In the Windows 95 days, Windows 3.1 drivers and Windows 3.1 software were still in wide use.
Windows 95 often was used to continue using the older technology as a backend.
DOS drivers, Windows 3.1 drivers (*.386, *.DRV) and older network technologies.
Windows 98/98SE was 32-Bit era.
BBSes and pioneering online services like CompuServe were nearly all dead.
ISDN technology no longer was cutting edge, it was soon to be superseded by DSL.
Windows 95 was looking dated and most hardware was using Windows 9x drivers (VXDs), with focus on WDM type.

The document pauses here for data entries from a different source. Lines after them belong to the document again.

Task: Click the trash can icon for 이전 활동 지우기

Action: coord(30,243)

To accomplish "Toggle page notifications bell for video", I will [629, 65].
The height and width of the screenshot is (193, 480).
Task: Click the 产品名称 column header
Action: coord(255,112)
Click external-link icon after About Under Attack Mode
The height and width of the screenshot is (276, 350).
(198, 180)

Old 16-Bit Windows programs were on the decline, TCP/IP and RJ45 networks were the dominant technology.
Windows 3.1 was dying out. IDE/ATAPI CD-ROM drives and USB became the norm.
So yeah, Windows 95 and 98 are technological quite similar but the devil lies in the detail.
Just like Windows Me is still part of Windows 9x family in theory, but behaves very different in some ways.
Edit: Technologies such as WinG and WINDIB might be more compatible with Windows 95 (RTM, I mean).
DCI and DCI32 might be supported by Windows 95, still, with the appropriate graphics drivers;
Windows 3.1 or early Win 95 graphics drivers, respectively, I mean.